Malware assistance requested

I'm quite reticent to use third party software

So you should be. There is no need to download anything to solve this problem.

You may have installed one or more of the common types of ad-injection malware. Follow the instructions on this Apple Support page to remove it. It's been reported that some variants of the "VSearch" malware block access to the page. If that happens, start in safe mode by holding down the shift key at the startup chime, then try again.

Back up all data before making any changes.

One of the steps in the article is to remove malicious Safari extensions. Do the equivalent in the Chrome and Firefox browsers, if you use either of those. If Safari crashes on launch, skip that step and come back to it after you've done everything else.

If you don't find any of the files or extensions listed, or if removing them doesn't stop the ad injection, ask for further instructions.

Make sure you don't repeat the mistake that led you to install the malware. Chances are you got it from an Internet cesspit such as "Softonic," "CNET Download," or "SourceForge." Never visit any of those sites again. You might also have downloaded it from an ad in a page on some other site. The ad would probably have included a large green button labeled "Download" or "Download Now" in white letters. The button is designed to confuse people who intend to download something else on the same page. If you ever download a file that isn't obviously what you expected, delete it immediately.

Malware is also found on websites that traffic in pirated content such as video. If you, or anyone else who uses the computer, visit such sites and follow prompts to install software, you can expect more of the same, and worse, to follow.
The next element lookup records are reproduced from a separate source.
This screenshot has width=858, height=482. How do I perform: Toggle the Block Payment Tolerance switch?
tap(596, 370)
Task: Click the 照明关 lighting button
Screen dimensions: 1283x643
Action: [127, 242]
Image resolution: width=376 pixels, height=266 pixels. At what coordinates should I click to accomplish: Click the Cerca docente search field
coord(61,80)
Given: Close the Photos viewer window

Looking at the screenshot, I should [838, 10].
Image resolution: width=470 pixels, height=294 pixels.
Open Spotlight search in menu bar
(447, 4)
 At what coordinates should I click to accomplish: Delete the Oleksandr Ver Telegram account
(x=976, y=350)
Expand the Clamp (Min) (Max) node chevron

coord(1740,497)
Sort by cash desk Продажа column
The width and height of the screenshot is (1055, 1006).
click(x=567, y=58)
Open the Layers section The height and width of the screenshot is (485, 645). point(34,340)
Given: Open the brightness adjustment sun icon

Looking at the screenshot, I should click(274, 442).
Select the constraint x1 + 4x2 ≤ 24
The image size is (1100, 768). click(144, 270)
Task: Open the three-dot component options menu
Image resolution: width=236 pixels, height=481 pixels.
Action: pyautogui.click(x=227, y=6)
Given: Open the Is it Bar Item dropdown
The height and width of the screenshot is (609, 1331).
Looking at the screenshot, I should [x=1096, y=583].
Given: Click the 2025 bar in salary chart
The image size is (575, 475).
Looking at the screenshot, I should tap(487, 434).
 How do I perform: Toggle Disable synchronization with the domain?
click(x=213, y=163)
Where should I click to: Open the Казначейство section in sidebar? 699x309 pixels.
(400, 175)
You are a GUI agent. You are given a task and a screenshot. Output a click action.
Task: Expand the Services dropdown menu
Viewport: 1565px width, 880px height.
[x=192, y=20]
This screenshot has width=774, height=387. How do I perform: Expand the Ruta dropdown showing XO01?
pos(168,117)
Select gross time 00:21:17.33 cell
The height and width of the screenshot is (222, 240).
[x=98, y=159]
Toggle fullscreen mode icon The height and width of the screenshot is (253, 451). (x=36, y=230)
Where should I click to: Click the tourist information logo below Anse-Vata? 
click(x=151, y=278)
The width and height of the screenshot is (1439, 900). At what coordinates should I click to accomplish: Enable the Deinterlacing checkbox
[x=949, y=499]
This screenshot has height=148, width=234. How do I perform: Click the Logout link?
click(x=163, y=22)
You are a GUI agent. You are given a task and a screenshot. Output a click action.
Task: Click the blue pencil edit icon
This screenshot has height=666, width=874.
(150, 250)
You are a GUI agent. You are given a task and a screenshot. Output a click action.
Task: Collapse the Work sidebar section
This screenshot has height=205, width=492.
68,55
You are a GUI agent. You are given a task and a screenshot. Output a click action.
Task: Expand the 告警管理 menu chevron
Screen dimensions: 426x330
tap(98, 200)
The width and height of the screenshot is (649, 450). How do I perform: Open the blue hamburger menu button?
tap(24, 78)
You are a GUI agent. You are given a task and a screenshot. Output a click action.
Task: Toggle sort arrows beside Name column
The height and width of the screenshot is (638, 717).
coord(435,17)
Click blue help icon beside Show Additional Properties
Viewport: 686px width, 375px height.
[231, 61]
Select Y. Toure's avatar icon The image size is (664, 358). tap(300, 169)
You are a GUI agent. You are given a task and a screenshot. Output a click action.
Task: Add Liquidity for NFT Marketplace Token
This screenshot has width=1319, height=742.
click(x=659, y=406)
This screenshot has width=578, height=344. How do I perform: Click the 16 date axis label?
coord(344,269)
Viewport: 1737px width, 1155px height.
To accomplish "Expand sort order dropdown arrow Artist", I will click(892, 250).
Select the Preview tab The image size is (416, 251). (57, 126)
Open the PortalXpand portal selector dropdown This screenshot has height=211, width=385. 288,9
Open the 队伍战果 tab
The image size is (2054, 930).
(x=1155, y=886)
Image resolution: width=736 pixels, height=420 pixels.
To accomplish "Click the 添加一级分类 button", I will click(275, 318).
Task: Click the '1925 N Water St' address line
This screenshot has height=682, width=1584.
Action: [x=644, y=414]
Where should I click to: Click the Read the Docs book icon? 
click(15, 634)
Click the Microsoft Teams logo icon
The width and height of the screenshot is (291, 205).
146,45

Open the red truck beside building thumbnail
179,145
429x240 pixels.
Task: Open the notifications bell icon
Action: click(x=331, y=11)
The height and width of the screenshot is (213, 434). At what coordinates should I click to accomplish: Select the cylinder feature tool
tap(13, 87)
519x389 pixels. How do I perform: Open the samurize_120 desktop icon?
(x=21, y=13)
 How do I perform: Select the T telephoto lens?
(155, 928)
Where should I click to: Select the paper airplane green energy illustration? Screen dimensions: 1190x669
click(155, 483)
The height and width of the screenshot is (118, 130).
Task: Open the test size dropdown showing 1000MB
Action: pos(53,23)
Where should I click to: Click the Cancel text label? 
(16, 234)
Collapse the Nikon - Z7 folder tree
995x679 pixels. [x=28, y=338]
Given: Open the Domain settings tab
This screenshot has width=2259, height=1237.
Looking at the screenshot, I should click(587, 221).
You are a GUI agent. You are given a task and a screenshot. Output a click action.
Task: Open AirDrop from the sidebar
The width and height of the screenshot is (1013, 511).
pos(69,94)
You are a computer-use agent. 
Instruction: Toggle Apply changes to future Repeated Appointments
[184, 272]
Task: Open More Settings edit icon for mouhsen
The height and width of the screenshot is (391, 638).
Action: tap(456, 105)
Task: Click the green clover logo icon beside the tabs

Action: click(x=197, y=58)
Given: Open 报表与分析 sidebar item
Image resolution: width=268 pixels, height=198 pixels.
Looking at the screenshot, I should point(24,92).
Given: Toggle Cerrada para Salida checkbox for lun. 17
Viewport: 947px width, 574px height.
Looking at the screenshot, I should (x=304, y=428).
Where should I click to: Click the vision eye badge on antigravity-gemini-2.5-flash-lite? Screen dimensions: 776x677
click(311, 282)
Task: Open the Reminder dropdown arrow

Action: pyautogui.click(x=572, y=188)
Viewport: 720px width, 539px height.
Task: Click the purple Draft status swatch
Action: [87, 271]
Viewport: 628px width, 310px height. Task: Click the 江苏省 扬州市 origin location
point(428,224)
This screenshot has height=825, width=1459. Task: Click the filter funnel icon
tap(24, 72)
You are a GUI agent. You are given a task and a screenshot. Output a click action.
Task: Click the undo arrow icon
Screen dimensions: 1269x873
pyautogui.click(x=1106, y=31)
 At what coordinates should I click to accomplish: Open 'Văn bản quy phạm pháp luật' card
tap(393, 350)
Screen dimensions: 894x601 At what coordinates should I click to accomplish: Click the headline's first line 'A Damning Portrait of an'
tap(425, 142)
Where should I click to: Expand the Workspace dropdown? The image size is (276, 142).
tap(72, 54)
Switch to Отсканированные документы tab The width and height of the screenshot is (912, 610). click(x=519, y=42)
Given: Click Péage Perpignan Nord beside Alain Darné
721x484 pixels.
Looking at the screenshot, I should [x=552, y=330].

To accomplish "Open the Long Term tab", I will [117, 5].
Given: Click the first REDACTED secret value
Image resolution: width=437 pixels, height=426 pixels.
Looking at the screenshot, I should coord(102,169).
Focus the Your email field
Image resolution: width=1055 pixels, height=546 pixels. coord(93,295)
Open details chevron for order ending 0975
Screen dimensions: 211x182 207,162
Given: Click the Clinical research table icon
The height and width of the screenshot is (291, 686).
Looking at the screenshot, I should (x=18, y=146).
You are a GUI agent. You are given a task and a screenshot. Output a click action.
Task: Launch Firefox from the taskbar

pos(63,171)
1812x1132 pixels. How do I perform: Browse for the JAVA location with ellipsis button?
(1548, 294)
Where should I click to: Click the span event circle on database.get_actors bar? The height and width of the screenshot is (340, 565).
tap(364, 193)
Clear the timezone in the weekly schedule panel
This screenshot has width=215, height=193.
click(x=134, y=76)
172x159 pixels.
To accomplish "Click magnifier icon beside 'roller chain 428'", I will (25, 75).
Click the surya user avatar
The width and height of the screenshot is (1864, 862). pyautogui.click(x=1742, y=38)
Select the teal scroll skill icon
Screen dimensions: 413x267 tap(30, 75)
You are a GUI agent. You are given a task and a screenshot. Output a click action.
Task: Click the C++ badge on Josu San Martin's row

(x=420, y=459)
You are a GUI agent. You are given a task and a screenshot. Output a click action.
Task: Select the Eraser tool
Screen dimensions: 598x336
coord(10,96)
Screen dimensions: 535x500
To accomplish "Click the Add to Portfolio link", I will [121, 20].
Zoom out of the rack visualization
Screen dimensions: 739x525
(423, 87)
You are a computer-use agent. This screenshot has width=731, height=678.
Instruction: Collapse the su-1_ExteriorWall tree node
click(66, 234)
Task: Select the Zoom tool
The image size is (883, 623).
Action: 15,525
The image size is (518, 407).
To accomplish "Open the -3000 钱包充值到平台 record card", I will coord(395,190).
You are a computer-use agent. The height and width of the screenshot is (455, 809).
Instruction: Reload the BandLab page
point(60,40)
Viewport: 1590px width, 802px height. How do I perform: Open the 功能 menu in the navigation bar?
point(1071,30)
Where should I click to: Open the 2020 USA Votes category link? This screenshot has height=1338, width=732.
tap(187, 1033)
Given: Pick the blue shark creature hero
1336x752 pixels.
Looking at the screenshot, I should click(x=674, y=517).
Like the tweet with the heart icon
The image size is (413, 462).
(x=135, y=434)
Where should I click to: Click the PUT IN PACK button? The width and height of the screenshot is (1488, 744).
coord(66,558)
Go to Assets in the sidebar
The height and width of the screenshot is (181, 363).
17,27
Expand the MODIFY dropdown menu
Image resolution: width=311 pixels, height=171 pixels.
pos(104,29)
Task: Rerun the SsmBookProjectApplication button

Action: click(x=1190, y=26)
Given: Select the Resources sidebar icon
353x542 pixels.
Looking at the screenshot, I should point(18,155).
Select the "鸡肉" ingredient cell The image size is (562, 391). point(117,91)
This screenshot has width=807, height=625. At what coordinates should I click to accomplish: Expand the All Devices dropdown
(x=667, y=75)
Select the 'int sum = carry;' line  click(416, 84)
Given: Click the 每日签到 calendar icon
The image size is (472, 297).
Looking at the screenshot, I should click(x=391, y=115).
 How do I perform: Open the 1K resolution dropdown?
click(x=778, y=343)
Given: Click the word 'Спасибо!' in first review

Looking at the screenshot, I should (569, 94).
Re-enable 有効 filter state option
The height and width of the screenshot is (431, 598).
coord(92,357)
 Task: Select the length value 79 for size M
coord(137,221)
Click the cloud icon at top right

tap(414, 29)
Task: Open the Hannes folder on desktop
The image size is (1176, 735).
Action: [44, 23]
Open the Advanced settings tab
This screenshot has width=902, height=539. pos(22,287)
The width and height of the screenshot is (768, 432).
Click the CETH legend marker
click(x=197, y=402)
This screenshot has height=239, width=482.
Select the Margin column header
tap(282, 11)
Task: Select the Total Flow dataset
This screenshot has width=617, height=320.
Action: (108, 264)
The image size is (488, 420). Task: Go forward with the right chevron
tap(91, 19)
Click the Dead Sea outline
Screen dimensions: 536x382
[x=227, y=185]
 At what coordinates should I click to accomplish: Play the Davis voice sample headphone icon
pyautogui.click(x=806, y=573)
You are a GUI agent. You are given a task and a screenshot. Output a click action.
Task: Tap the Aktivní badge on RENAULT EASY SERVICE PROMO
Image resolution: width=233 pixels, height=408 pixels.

Never install any software that you downloaded from a bittorrent, or that was downloaded by someone else from an unknown source.

In the Security & Privacy pane of System Preferences, select the General tab. The radio button marked Anywhere should not be selected. If it is, click the lock icon to unlock the settings, then select one of the other buttons. After that, don't ignore a warning that you are about to run or install an application from an unknown developer.

Still in System Preferences, open the App Store or Software Update pane and check the box marked

Install system data files and security updates (OS X 10.10 or later)

or

Download updates automatically (OS X 10.9 or earlier)

if it's not already checked.

When you see a beachball cursor or the slowness is especially bad, note the exact time: hour, minute, second.

These instructions must be carried out as an administrator. If you have only one user account, you are the administrator.

Launch the Console application in any of the following ways:

☞ Enter the first few letters of its name into a Spotlight search. Select it in the results (it should be at the top.)

☞ In the Finder, select Go ▹ Utilities from the menu bar, or press the key combination shift-command-U. The application is in the folder that opens.

☞ Open LaunchPad and start typing the name.

The title of the Console window should be All Messages. If it isn't, select

SYSTEM LOG QUERIES ▹ All Messages

from the log list on the left. If you don't see that list, select

View ▹ Show Log List

from the menu bar at the top of the screen.

Each message in the log begins with the date and time when it was entered. Scroll back to the time you noted above.

Select the messages entered from then until the end of the episode, or until they start to repeat, whichever comes first.

Copy the messages to the Clipboard by pressing the key combination command-C. Paste into a reply to this message by pressing command-V.

The log contains a vast amount of information, almost all of it useless for solving any particular problem. When posting a log extract, be selective. A few dozen lines are almost always more than enough.

Please don't indiscriminately dump thousands of lines from the log into this discussion.

Please don't post screenshots of log messages—post the text.

Some private information, such as your name, may appear in the log. Anonymize before posting.

When you post the log extract, you might see an error message on the web page: "You have included content in your post that is not permitted," or "The message contains invalid characters." That's a bug in the forum software. Please post the text on Pastebin, then post a link here to the page you created.

Myst00009 wrote:

I had created a guest login for her to use, but honestly I just didn't consider the effect that this could have on the system.

If she was only able to use a non-admin user account, she shouldn't have been able to do anything that would affect the whole system. Unless there was some point when she actually had access to and admin account, or if she were able to guess or locate an admin account password (if it were on a sticky note near the computer, for example), the only changes she would have been able to make would affect only the account you gave her to use.

Download a copy of EtreCheck:

http://etrecheck.com

It was created by a regular contributor here and is trustworthy. Run it and post a copy of the report it generates here. That will give us more information about what's going on with your system.